19. Padre Island National Seashore

This national seashore is located on Padre Island and offers more than 70,000 acres of space. The seashore has a variety of trails that lead through beaches, dunes, and wetlands.

The seashore is also home to a number of bird species, including the black-necked stilt and the American avocet.


5 Tips for Hiking in Houston

Now, I’d like to share a few tips for those who want to thoroughly enjoy a hike in the Houston area.

1. Make sure you dress appropriately for the weather. From my experience, the weather in Houston can sometimes be a bit volatile. It’ll be 50 degrees in the morning and evenings but 85 degrees during the day.

2. Bring plenty of water and snacks. Make sure to stay hydrated and fueled up while hiking, especially in the summer months. I bring my Hydroflask with me, everywhere.

3. Use sunscreen and insect repellent. The sun can be quite strong in Texas, and you’ll also want to protect yourself from mosquitoes, ticks, and other insects.

4. Stay on the trails. There are a lot of critters in Houston that you don’t want to encounter on a hike, so make sure to stay on the trails at all times.

5. Stay safe. Make sure you let someone know where you’re going and when you’ll be back. If something happens and you’re unable to make it back, they can send help.

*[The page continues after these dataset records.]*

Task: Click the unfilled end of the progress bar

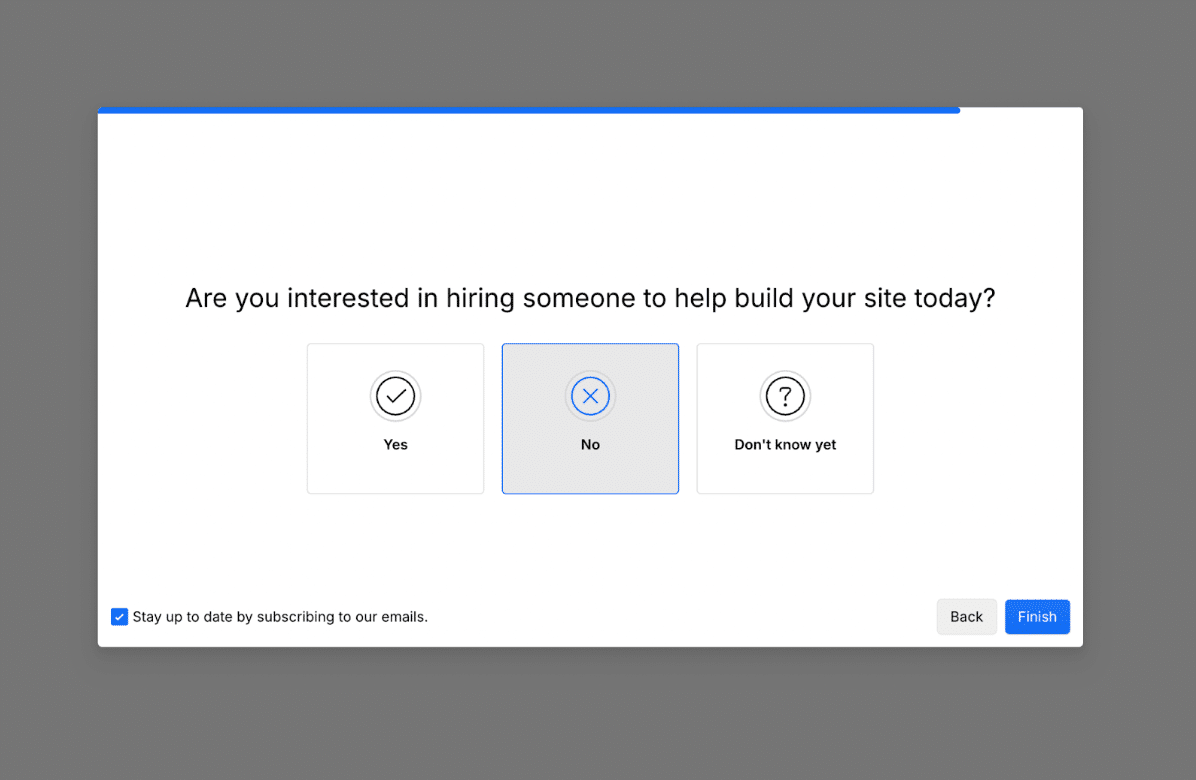Action: (1021, 111)
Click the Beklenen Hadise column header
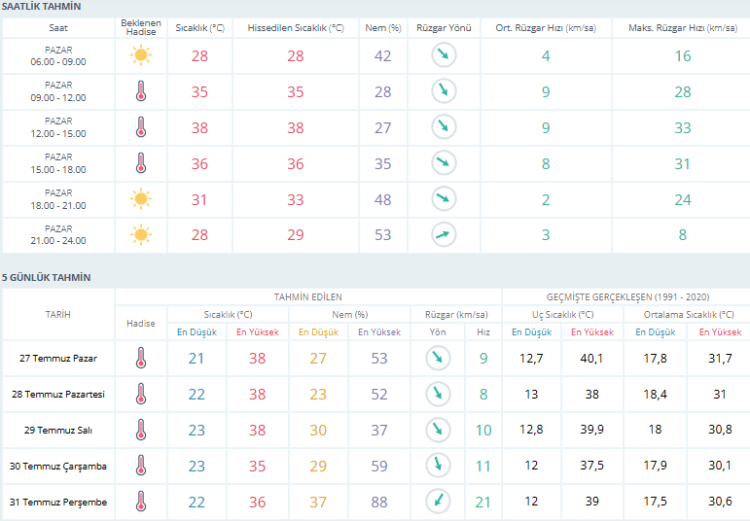The height and width of the screenshot is (521, 750). [141, 27]
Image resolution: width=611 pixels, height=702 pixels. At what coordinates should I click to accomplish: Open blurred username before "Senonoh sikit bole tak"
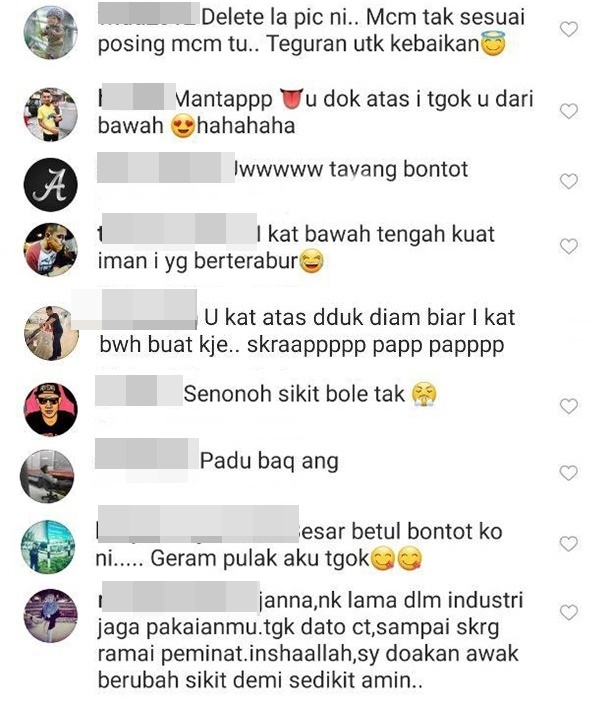(x=139, y=390)
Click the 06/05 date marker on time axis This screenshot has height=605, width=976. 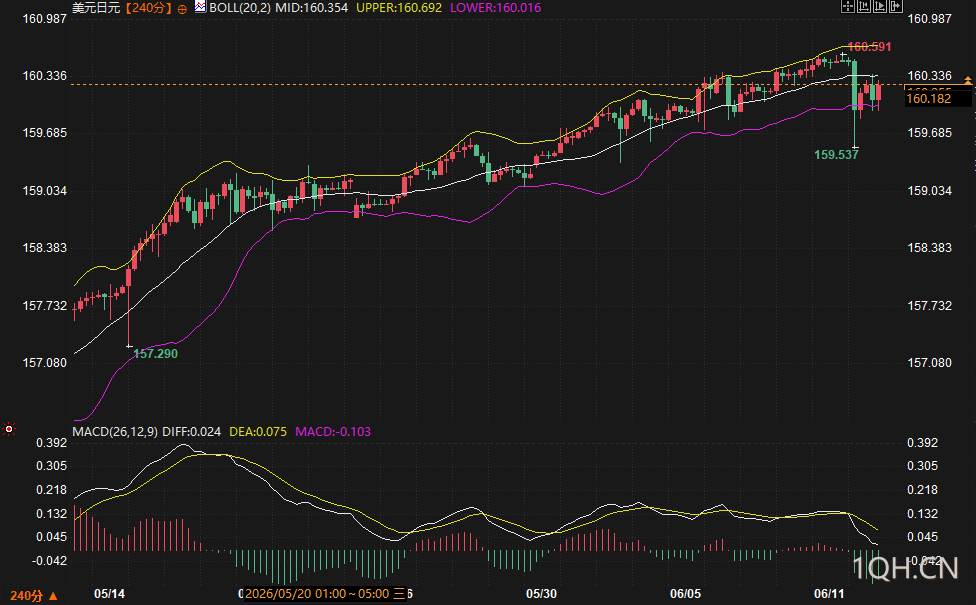(x=685, y=594)

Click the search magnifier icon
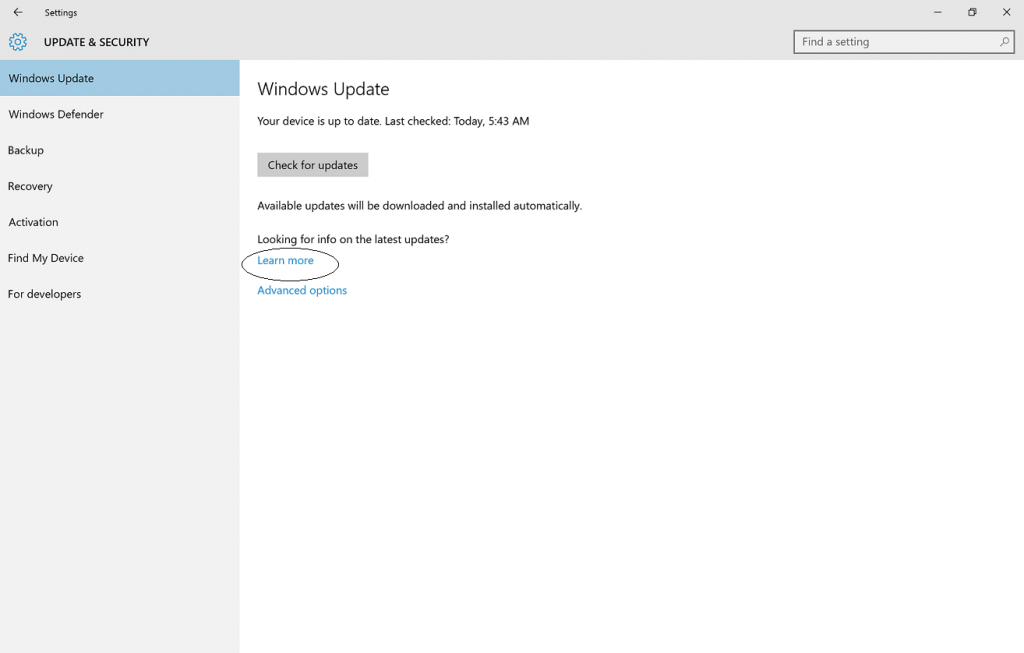pos(1004,42)
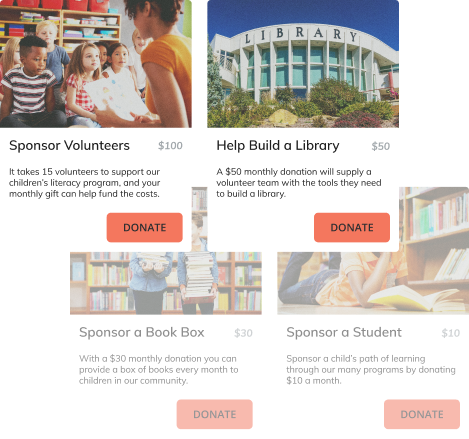Screen dimensions: 469x439
Task: Click the $100 price label
Action: pyautogui.click(x=170, y=146)
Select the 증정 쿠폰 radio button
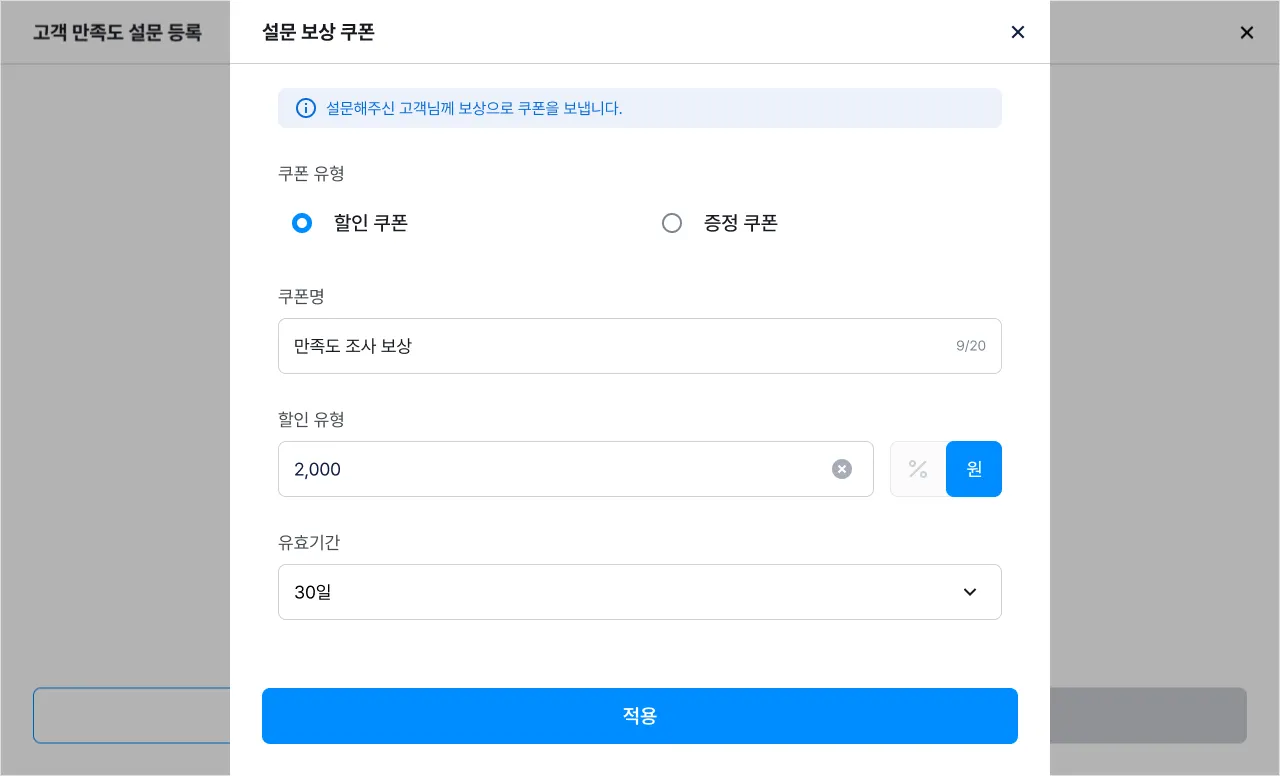 point(672,223)
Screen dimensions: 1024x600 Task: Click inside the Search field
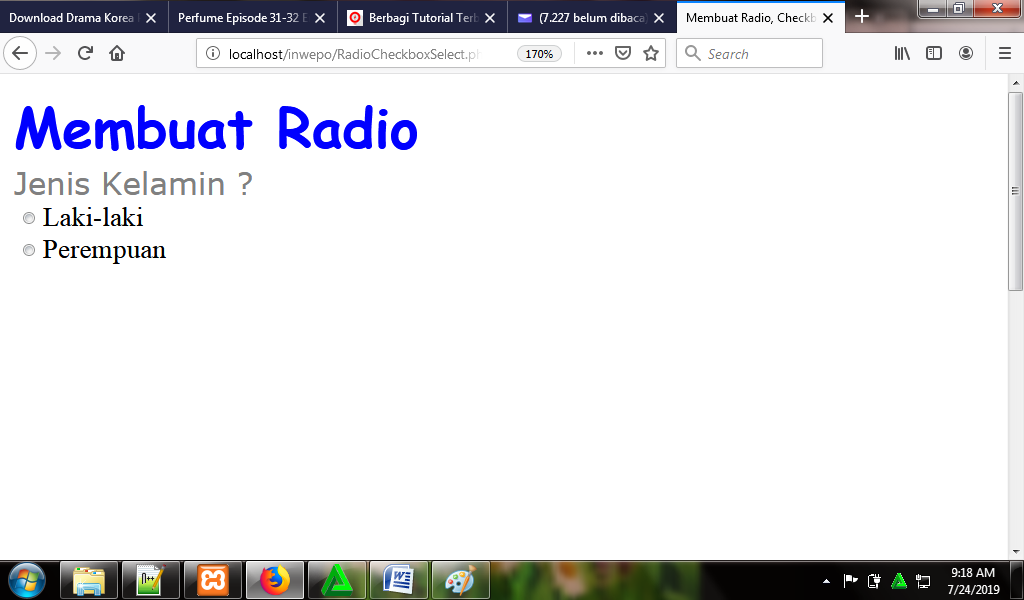pyautogui.click(x=750, y=53)
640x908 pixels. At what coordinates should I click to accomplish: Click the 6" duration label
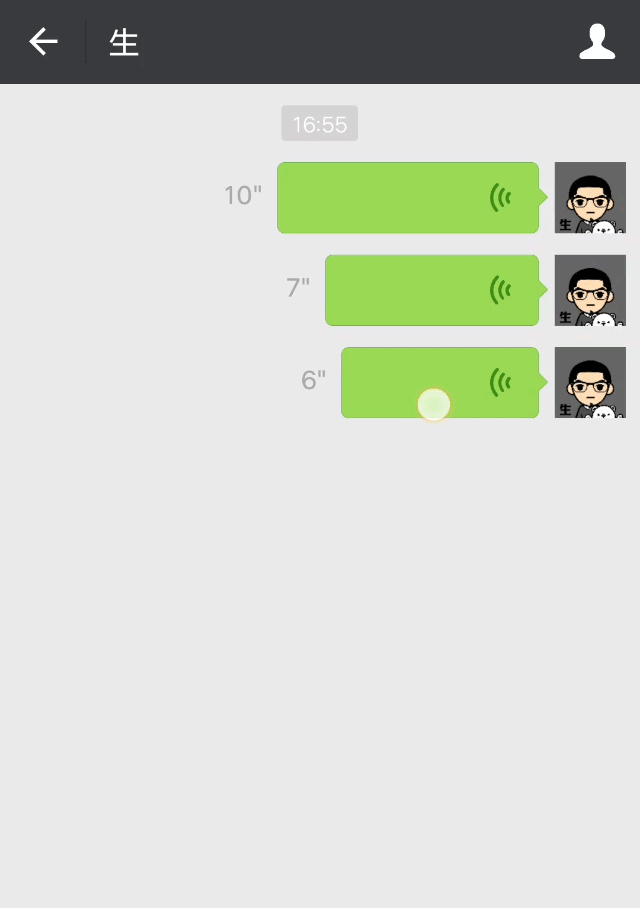[313, 380]
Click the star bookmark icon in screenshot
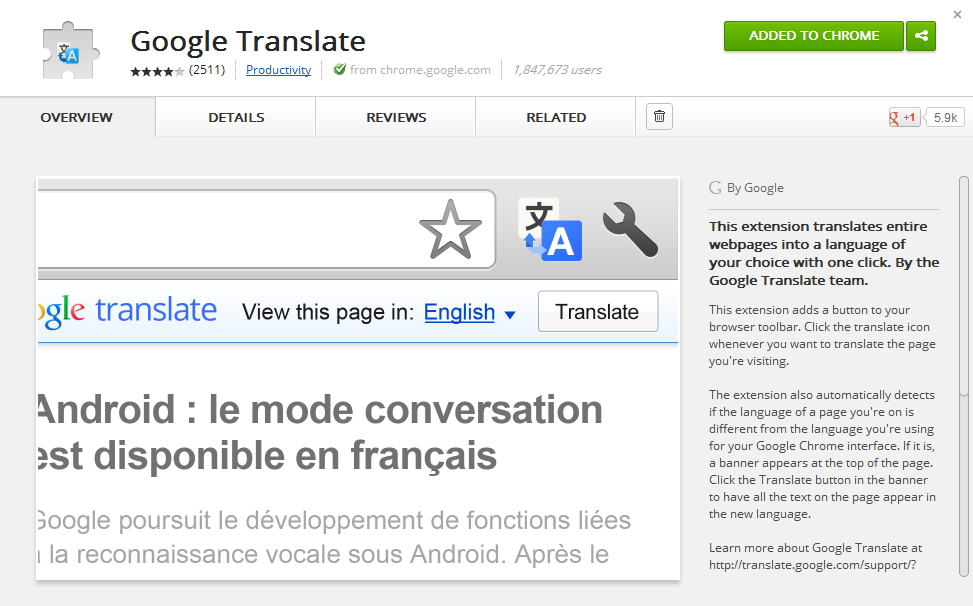Screen dimensions: 973x606 [450, 230]
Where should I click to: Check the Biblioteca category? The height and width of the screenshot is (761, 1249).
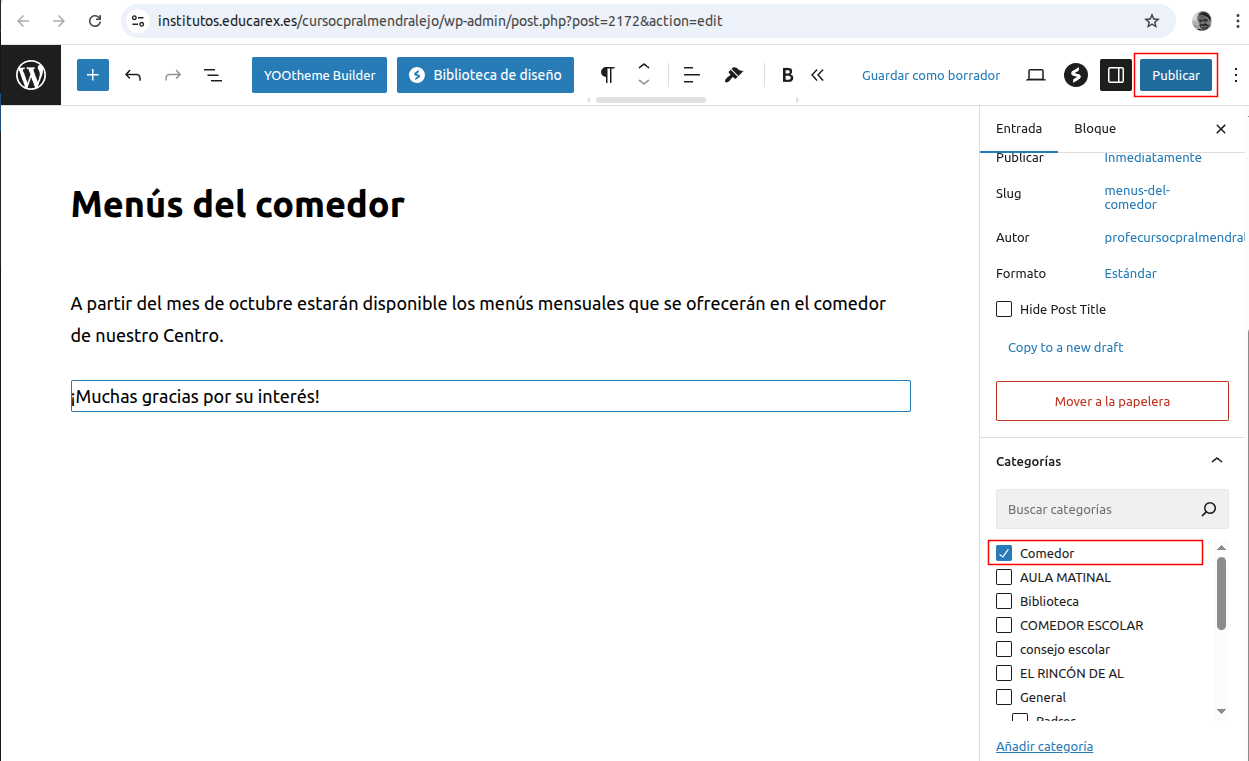coord(1005,601)
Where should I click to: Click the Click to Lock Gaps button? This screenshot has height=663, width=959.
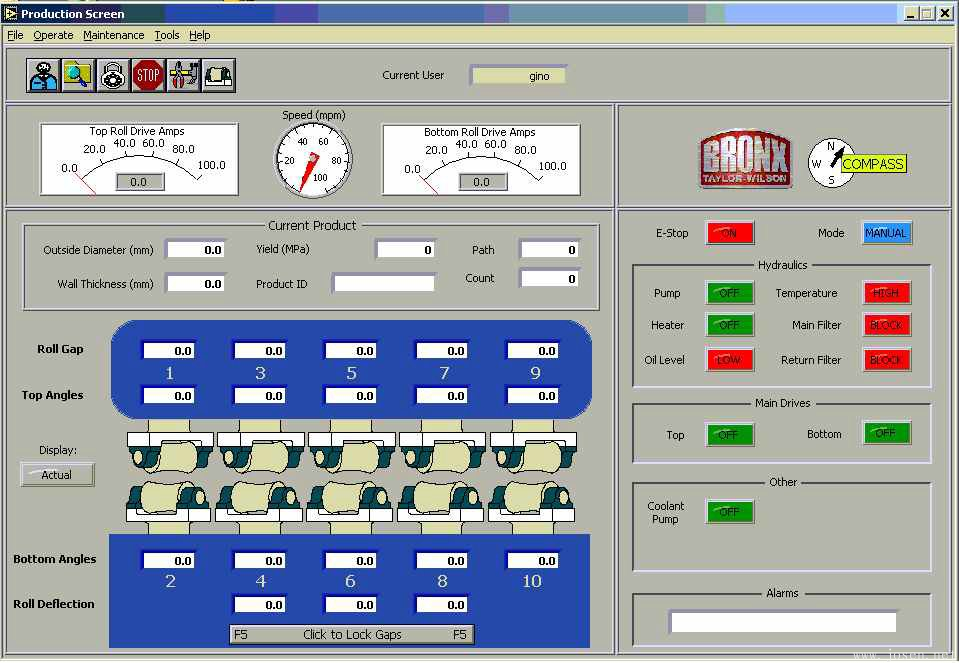coord(351,634)
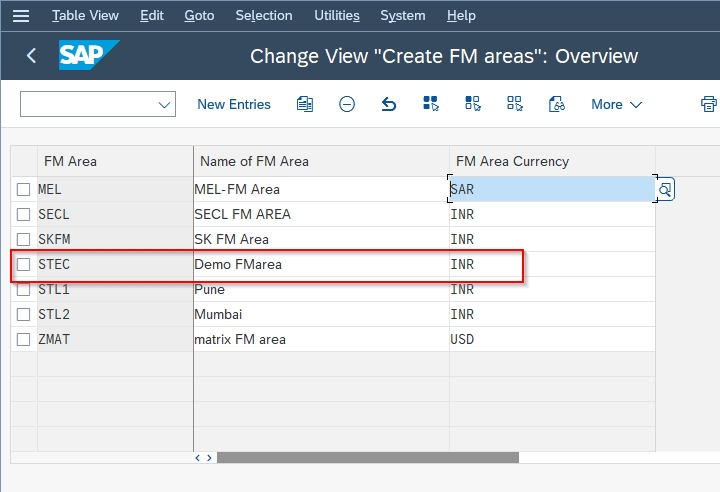
Task: Click the Delete (minus circle) toolbar icon
Action: (x=347, y=104)
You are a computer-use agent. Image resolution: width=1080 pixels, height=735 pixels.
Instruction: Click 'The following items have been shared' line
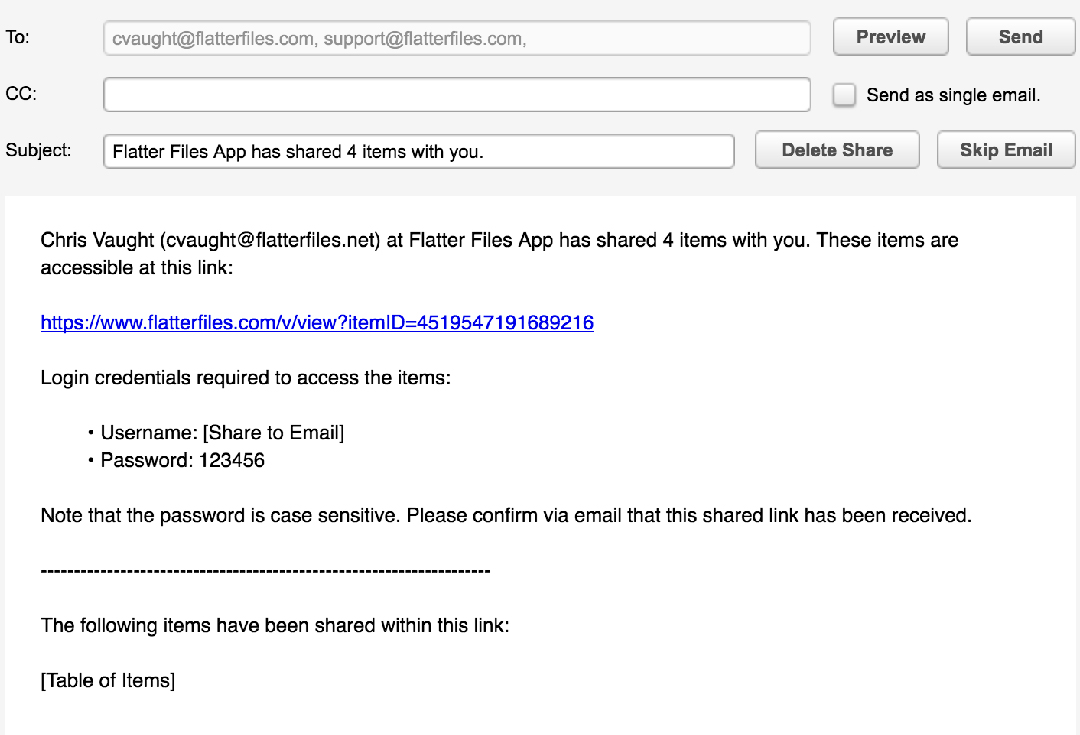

Frequently Asked Questions About Hiking in Houston

Are there mountains in Houston?

No, there are no mountains in Houston. The highest point in the city is only about 150 feet above sea level.

Does Houston have elevation gain?

Houston does not have a lot of elevation gain, so it’s a great place to hike if you’re new to the activity. However, some areas in the surrounding suburbs do offer more challenging hikes.

What should I bring with me on a hike in Houston?

If you’re going on a leisurely hike, all you’ll need is water and snacks. If you’re going on a more challenging hike, make sure to bring sunscreen, insect repellent, a first-aid kit, and plenty of water.

Can I bring my dog on the trails in Houston?

Yes, most of the trails in Houston are pet-friendly. Just make sure you keep your pet on a leash at all times. And, of course, check the official website of the trail you’re planning to hike to make sure that pets are allowed.

What is the best time of year to hike in Houston?

The best time of year to hike in Houston is during the fall when the weather is cool, and the leaves are changing color. You can take on summer hikes if you’re up for it but be prepared for the heat and humidity. Heat stroke can be a real danger here.

As a matter of fact, there was a day during the summer months when I couldn’t even walk my puppy for 15 minutes without having to turn back.

What are some good beginner trails in Houston?

There are a number of beginner trails in Houston, including the Bayou Trail, Memorial Park Loop Trail, and Terry Hershey Park Hike and Bike Trail.

Are there venomous snakes in Houston?

There are two species of venomous snakes in Houston: the cottonmouth and the copperhead. Both of these snakes are found in wooded areas and near water, so it’s essential to be aware of your surroundings when hiking. If you come across a snake, it’s best to give it a wide berth and avoid disturbing it. If a venomous snake bites you, it’s important to seek medical attention immediately.

Are there ticks in Houston?

Yes, ticks are common in Houston, so it’s important to take precautions against them. Wear long pants and a long-sleeved shirt, and use an insect repellent that contains DEET. If you find a tick on your skin, remove it with tweezers and dispose of it in a sealed container. If you develop a rash or fever after being bitten by a tick, seek medical attention immediately.

Are there alligators in Houston?

Yes, there are alligators in Houston. They are most commonly found in the bayous and waterways near the city, but they have been known to wander into neighborhoods. If you see an alligator, it’s essential to keep a safe distance and avoid disturbing it.